赤外線水分計FD-800《開発秘話》(2)
開発者としての喜び
編:1年近くを畑違いの業務経験をして、それで赤外線水分計の開発ですか?
村:いや、その頃社内で、浸炭度計の自動測定ロボットを作れないかという話がありました。
編:浸炭度計?
村:当社ではハンディタイプの浸炭度計という製品を開発していたんです。
浸炭度計「LST-11」(左)と専用記録計(右)
それは、金属に炭素がどれくらい浸透しているかを測定する器械で、ナフサの蒸留施設で炉内の蒸留パイプ表面の炭化を検査していました。
パイプと言っても煙突のような太い柱で、検査の時には炉を止めて10メートル位の高さのやぐらを組んで人がカチカチ検査していたそうなんです。
で、人件費もバカにならないということで、柱を自走できるロボットが作れないか?ということだったんです。
編:検査の省力化、無人化は現在でもよくある話ですね。

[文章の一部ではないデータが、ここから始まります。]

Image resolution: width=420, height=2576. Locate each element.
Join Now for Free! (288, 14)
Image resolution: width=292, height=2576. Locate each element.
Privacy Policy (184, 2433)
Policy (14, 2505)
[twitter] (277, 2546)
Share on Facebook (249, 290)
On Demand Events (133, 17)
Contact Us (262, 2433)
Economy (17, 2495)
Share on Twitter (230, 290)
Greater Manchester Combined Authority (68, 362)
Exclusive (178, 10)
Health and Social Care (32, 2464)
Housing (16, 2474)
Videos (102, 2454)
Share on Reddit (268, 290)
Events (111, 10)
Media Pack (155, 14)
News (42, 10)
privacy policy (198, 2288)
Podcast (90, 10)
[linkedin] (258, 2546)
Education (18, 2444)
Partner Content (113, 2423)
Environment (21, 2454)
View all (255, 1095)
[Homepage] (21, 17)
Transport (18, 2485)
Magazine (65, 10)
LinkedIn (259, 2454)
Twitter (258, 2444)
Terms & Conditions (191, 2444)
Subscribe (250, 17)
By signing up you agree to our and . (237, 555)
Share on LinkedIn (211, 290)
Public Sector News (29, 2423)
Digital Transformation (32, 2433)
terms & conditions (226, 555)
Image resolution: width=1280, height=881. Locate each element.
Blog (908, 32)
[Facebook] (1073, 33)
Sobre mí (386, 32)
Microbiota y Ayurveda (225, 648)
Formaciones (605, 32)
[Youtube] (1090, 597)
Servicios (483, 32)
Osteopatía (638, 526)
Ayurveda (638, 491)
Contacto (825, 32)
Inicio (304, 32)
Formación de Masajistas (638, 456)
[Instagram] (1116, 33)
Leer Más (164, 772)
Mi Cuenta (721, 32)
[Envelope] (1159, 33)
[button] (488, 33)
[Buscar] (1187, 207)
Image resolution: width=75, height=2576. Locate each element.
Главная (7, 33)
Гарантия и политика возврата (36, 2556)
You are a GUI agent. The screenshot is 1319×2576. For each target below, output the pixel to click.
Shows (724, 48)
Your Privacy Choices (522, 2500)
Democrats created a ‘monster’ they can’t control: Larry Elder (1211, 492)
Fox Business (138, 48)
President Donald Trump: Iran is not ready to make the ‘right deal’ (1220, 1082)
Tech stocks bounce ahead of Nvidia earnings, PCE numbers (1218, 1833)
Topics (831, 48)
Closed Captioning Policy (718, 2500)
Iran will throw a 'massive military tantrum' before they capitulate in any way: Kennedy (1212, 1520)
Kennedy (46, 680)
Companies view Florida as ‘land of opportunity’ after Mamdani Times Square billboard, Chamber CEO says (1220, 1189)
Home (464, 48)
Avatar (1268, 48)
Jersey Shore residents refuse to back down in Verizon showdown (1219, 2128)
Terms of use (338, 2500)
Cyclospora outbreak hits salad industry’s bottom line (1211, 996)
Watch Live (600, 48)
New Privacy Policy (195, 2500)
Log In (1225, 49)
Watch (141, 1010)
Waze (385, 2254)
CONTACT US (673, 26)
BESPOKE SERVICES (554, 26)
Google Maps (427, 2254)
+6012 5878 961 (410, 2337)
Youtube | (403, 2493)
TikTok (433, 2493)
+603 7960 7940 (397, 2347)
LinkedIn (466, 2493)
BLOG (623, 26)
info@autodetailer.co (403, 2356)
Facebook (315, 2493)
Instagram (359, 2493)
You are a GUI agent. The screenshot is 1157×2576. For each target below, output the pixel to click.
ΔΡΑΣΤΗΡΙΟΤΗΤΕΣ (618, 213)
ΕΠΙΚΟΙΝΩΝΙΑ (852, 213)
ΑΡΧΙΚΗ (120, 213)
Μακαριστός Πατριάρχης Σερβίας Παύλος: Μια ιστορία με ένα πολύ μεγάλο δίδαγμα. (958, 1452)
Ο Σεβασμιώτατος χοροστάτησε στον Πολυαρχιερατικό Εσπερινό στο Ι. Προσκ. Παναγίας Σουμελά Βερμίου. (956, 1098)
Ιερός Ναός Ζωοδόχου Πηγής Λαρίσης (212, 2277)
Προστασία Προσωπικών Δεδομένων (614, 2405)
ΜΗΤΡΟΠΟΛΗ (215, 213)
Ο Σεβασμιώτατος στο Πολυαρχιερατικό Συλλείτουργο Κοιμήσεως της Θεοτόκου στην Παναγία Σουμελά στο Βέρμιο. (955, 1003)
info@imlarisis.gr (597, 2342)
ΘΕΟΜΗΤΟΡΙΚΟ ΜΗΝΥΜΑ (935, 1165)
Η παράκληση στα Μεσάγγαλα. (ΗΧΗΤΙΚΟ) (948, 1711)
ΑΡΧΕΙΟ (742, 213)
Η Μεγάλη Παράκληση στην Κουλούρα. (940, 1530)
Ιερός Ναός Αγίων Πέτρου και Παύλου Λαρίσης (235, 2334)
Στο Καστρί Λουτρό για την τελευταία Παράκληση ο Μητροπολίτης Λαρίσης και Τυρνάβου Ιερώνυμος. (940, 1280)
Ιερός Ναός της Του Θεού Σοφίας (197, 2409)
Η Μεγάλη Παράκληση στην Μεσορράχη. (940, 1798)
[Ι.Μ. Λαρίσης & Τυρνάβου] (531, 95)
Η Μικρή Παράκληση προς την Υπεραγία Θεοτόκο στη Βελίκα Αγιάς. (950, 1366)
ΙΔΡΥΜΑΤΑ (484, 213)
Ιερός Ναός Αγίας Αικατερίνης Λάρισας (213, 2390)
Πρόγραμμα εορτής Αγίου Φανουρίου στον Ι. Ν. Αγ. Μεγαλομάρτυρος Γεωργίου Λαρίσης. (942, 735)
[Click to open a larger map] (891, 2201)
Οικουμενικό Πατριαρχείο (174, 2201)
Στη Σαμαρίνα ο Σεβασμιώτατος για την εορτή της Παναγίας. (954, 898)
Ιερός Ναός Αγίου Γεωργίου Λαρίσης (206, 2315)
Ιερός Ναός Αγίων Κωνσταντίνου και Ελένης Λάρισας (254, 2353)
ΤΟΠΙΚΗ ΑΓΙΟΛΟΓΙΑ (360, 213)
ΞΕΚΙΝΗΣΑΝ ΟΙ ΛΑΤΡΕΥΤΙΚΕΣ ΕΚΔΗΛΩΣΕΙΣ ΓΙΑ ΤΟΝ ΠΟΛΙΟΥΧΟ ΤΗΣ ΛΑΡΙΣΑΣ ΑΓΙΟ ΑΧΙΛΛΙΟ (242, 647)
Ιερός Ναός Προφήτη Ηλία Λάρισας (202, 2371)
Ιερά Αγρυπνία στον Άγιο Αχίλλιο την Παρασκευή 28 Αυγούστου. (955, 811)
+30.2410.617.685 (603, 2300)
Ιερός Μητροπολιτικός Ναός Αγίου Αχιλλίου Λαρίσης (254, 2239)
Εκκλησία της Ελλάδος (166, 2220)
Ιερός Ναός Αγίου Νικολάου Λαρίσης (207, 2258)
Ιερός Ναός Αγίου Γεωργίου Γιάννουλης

当時もそのような悩みがあったんですね。
村:そうです。で、社内では無理だという声が大きかったのですが、私は面白そうだとワクワクして「それ、出来ますよ!」と手を挙げました。苦労しながらも、なんとか製品化できて営業担当に大変喜ばれたのを覚えています。
ちなみに価格は、アンプと測定箇所を記録する記録計がついて650万円。非常に高価な器械でしたが、唯一無二の器械でしたのでそれなりに売れて、社内でもそこそこ認められたのかなと思っています。
「LST-11」専用自動昇降装置
編:当時650万円だと、現在の価値では…1180万円位(※)でしょうか。当社製品としては大変高額な器種ですね。(※消費者物価指数による換算)
村:用途も限定的ながら、他にはない器械なので付加価値がつけられたんです。
編:それでいよいよ赤外線水分計ですか?
村:そうですね、ついに、入社前に見かけていた赤外線水分計の開発担当が回ってきました。
実際にはその前に赤外線水分計「F-1A」の製造治具なども設計していたので、初めて触れるという訳でもないんですけどね。その時も治具を作って、製造担当者に感謝されたのをいまだに覚えているんです。
世の中に出回る商品でなくても自分の作ったものが人の役に立っていることがわかると嬉しいものですよ。